Comment 16 Francesco Romani 2016-08-09 15:07:59 UTC
(In reply to Michal Skrivanek from comment #15)
> we confirmed a memory leak, likely introduced by
> https://gerrit.ovirt.org/#/c/59512/

To see the reason because it could cause a leak, please read
https://github.com/farcepest/MySQLdb1/issues/108
It is completely unrelated module Vdsm doesn't use, but the scenario is the same and the flow is the same.

Crosscheck with the code:
https://hg.python.org/cpython/file/2.7/Lib/warnings.py#l233


To have the definitive proof, I'm about to run v4.18.6 without that patch

Comment 17 Francesco Romani 2016-08-10 09:09:04 UTC
(In reply to Francesco Romani from comment #16)
> (In reply to Michal Skrivanek from comment #15)
> > we confirmed a memory leak, likely introduced by
> > https://gerrit.ovirt.org/#/c/59512/
> 
> To see the reason because it could cause a leak, please read
> https://github.com/farcepest/MySQLdb1/issues/108
> It is completely unrelated module Vdsm doesn't use, but the scenario is the
> same and the flow is the same.
> 
> Crosscheck with the code:
> https://hg.python.org/cpython/file/2.7/Lib/warnings.py#l233
> 
> 
> To have the definitive proof, I'm about to run v4.18.6 without that patch

Confirmed.
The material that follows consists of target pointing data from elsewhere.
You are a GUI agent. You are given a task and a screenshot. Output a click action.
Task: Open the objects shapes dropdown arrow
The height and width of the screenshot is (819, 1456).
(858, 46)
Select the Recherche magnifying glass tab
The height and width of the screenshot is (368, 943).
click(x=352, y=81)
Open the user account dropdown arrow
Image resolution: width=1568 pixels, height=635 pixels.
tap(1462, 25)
A special version of 4.18.6, just without patch 59512, succesfully run for ~10 hrs with stable resource consumption, like 4.18.4 did.

We are now working on a mitigation patch and on a later, definitive fix.

There is one workaround available: actually enabling the warnings adding

  [devel]
  python_warnings_enable = true

in /etc/vdsm/vdsm.conf
makes the leak disappear, but also makes the logs much more verbose.

Comment 18 Francesco Romani 2016-08-10 09:25:10 UTC
better mitigation patch 62186 posted

Comment 19 Francesco Romani 2016-08-10 14:04:56 UTC
Nope, still POST: I need to backport the fix to ovirt-4.0.

Comment 20 Francesco Romani 2016-08-10 14:26:04 UTC
nope, we need https://gerrit.ovirt.org/#/c/62198/

Comment 21 Francesco Romani 2016-08-10 15:38:53 UTC
if we manage to ship this fix in 4.0.2, as it is planned, then we don't need doc_text, because this bug will affect only unreleased software, hence the documentation provided in the above comments is sufficient

Comment 22 Francesco Romani 2016-08-18 09:08:59 UTC
The bug was introduced in Vdsm 4.18.5.1 and fixed in Vdsm 4.18.11

Please note that no released version should have this bug, only betas and RCs.
Vdsm 4.18.4 was released in oVirt 4.0.1 final.
Vdsm 4.18.11 was released in oVirt 4.0.2 final.

Comment 23 guy chen 2016-08-19 07:07:42 UTC
Tested on 4.18.11 and fixed.
VDSM memory after 20 hours is 330 MB, while before the fix, after 20 hours it was about 1.5 GB.